I have received some messages lately that caused me to think that I have to restate my limits clearly: I am committed to my partner as my one-and-only man. I do not meet other guys who are interested in my boots, leather, or (ahem)... other activities.
I am flattered in a way that people are interested in me that way. I appreciate it. However, my limits are very strict. While I do not wish to disappoint anyone, these are the facts of life when it comes to me: "I'm Taken."
If someone may be traveling my direction (i.e., to the Washington, DC, area) and IF I may be available, I may arrange to meet for an early dinner. I'm definitely not a night-owl or weekend bar-hopper.
Or if someone lives locally and wants to go for a motorcycle ride, let me know.
But that's it. My partner and I do not host guests unrelated to us (and if my partner had his way, we wouldn't host anyone at all ... but his mother and my family always have an exception to that rule.)
I don't give tours of my boot collection or let others come over and try on leathers. That may be innocent enough, but my partner doesn't like visitors (he is very antisocial) and I love him, so I don't force the issue. He doesn't want it and therefore, I turn down such requests.
I know that it is hard to find someone who shares similar interests in the rather narrow intersection of being gay and liking boots and leather. But I'm not your guy, and I won't be.

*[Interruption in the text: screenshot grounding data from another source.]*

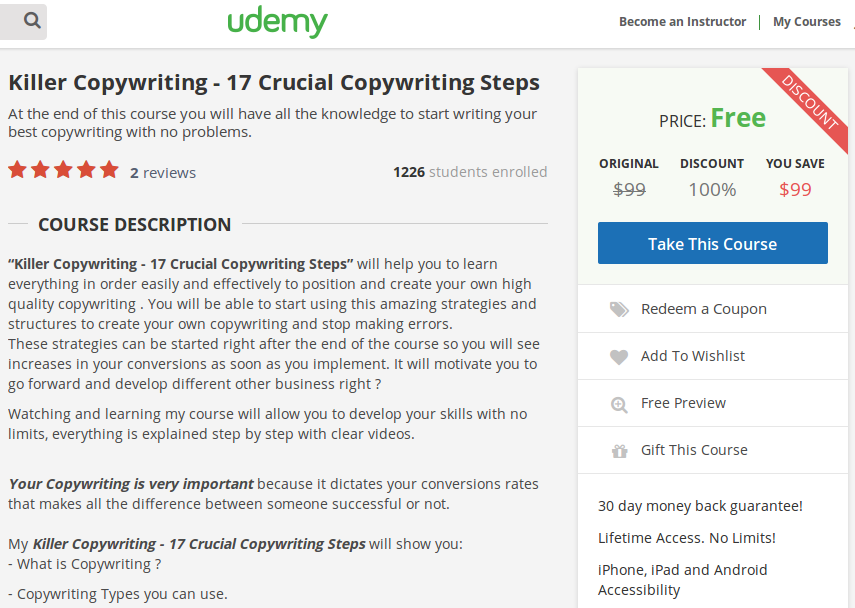
Task: Click the coupon tag icon
Action: [619, 309]
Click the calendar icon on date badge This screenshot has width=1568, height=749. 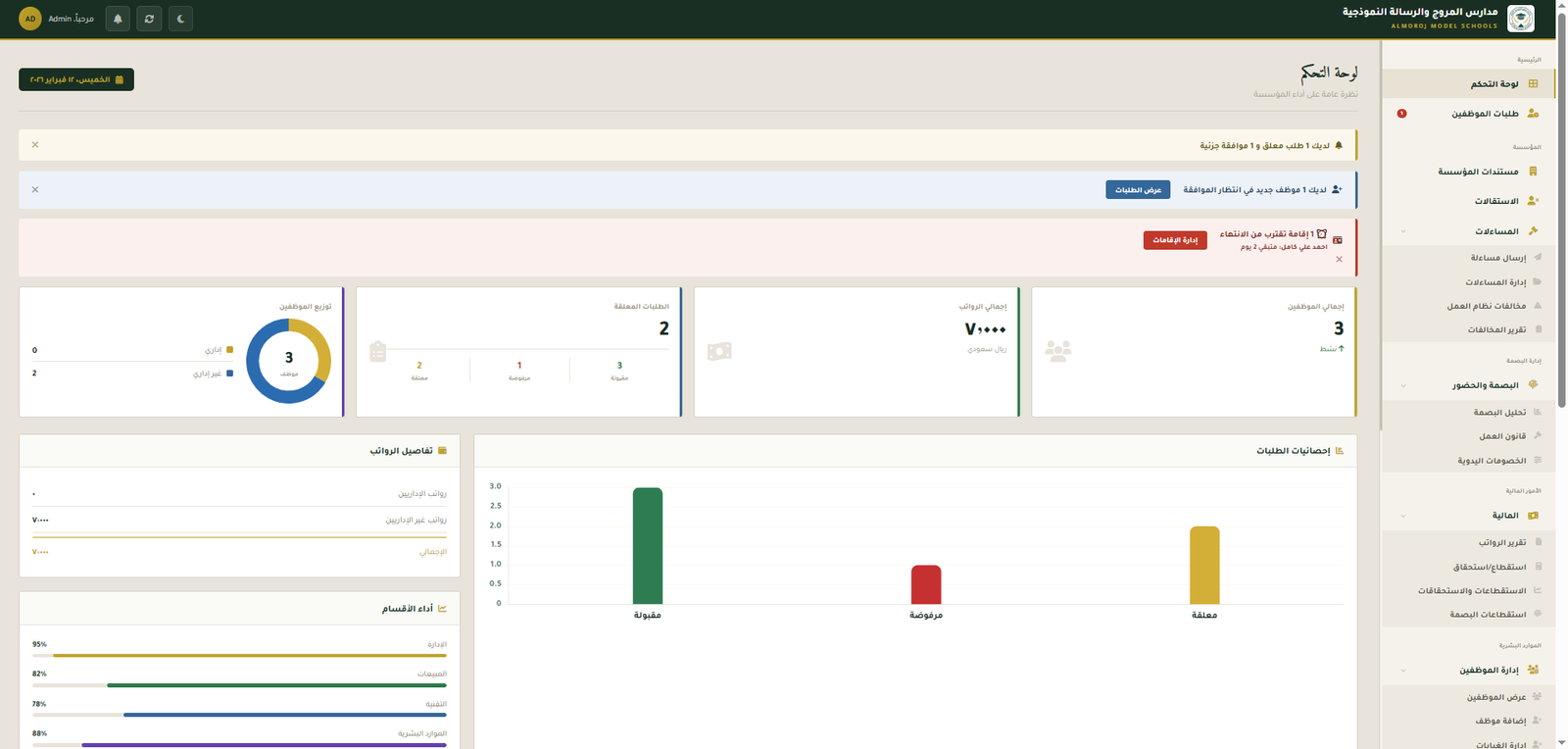120,79
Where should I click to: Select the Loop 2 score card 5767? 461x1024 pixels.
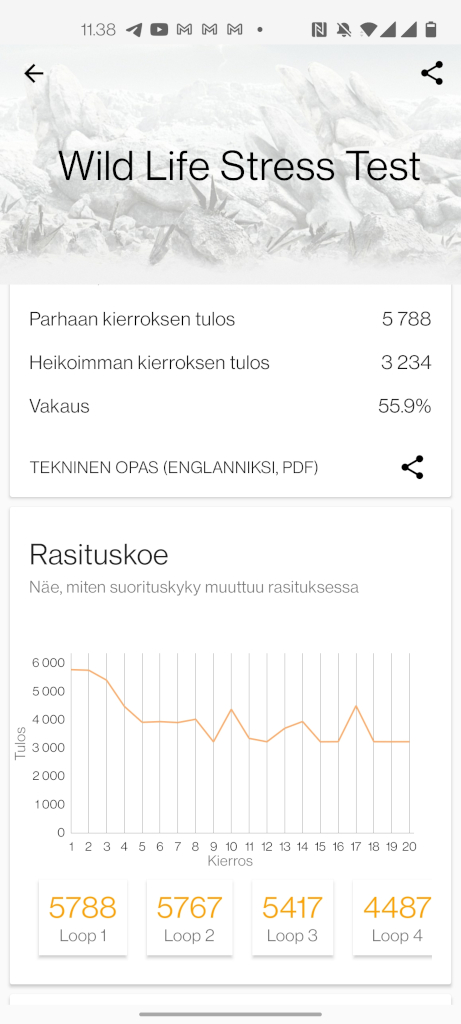tap(189, 918)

I have had temptations, and I'm human. The only way I can affirm my enduring commitment to my one and only man is to state, publicly and privately, that he's the one, and the only one, with whom I share intimate activities. I adhere to that statement by my behavior: I don't stray. Even when I travel (which is not often), I may meet someone for a friendly meal, or "for coffee" (though I don't drink the stuff), but that's that.
I truly wish that everyone could have the relationship that I have with my beloved, one-of-a-kind man. Our relationship is built on trust. Trust is earned every day by everything that I do -- or in some cases, do not do. I will not betray the trust my partner has invested in me by doing anything that will cause him to question my commitment to him, as he does not do anything that causes me to question his commitment to me.
I realize that I am among those whose limits are most narrow, and for that I have no apology. It is how I am wired, and how I behave. After all...
Life is short: show those you love that you love them (by how you behave in all actions you take).